According to GATK best practice, it is recommended that different VQSR models be built for SNPs and INDELs, because the annotations for high-quality SNPs and INDELs are systematically different (if I understand it correctly). Since annotations for good variants on autosomes could be different from those on X chromosome, e.g., DP for good variants on X chromosome could be substantially smaller than DP on autosomes due to having large number of male samples, it seems reasonable to build VQSR models separately for X chromosome and autosomes. However, no such advice is proposed on GATK website.
My question is:
Should we build VQSR models separately for autosomes and X chromosome? If yes, we will have 4 VQSR models: Auto SNPs, Auto INDELs, X SNPs and X INDELs.

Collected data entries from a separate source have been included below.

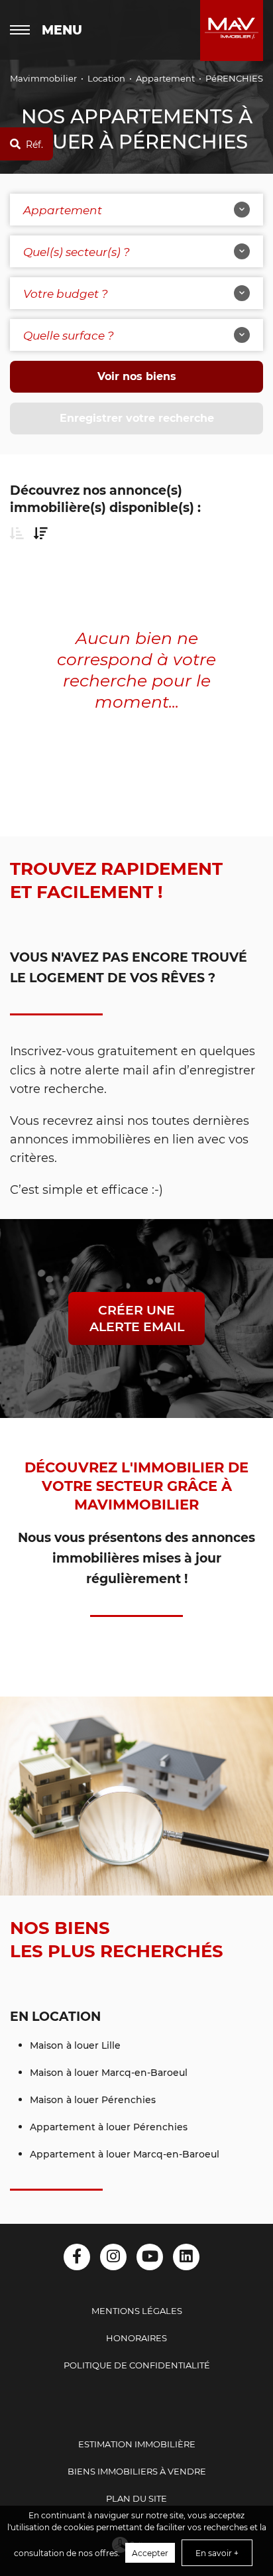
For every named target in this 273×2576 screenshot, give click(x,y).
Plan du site (136, 2498)
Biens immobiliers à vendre (137, 2471)
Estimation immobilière (136, 2444)
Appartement (165, 78)
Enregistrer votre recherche (137, 417)
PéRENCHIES (234, 78)
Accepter (150, 2552)
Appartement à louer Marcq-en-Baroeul (124, 2154)
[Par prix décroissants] (41, 533)
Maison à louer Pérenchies (93, 2099)
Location (106, 78)
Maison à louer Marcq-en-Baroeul (109, 2072)
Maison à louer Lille (75, 2045)
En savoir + (217, 2552)
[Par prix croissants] (17, 533)
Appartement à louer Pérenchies (109, 2126)
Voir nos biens (136, 376)
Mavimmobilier (43, 78)
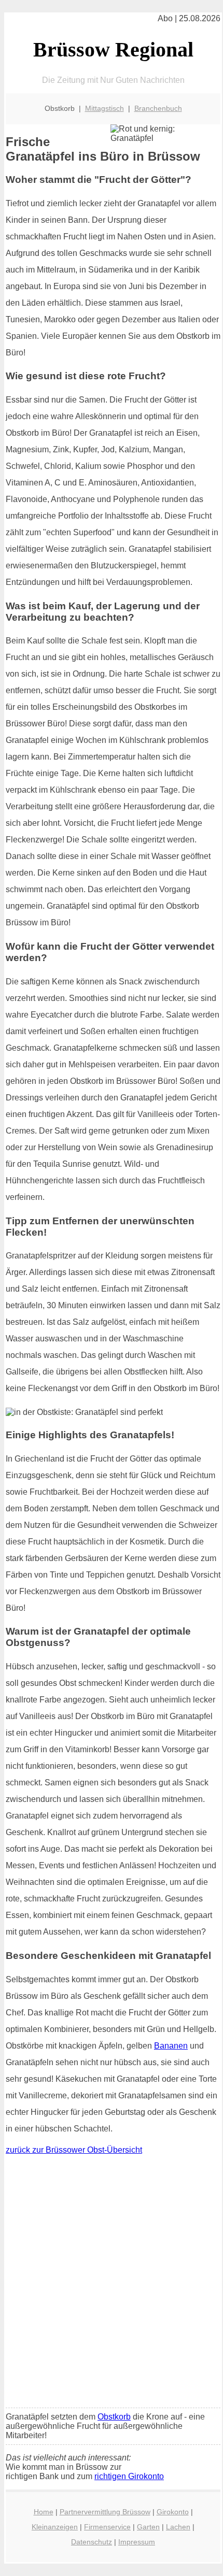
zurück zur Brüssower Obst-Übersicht (74, 2149)
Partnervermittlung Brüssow (105, 2512)
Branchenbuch (158, 108)
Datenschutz (91, 2542)
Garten (148, 2527)
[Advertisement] (111, 2283)
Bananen (171, 2045)
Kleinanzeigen (55, 2527)
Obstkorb (114, 2416)
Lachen (178, 2527)
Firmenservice (107, 2527)
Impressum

Is it for WES or WGS ? If it's for WES it's not adviced to use DP in VQSR
WGS. I guess DP is not the only annotation that differs in X chr and autosomes.
But I am very doubt that only X/Y chromosome is suffercient enough to train the model, maybe we should use hard-filtering on sex chomosomes?
For Y chromosome VQSR could be impossible. At least for hg19, there are no reference true positive variants for Y chromosome, and hence VQSR for Y chr is impossible. For X chromosome, it is a matter of sample size. But if you are doing hard filtering for X/Y chromosomes, what would you suggest as the thresholds for hard filtering? Same as autosomes?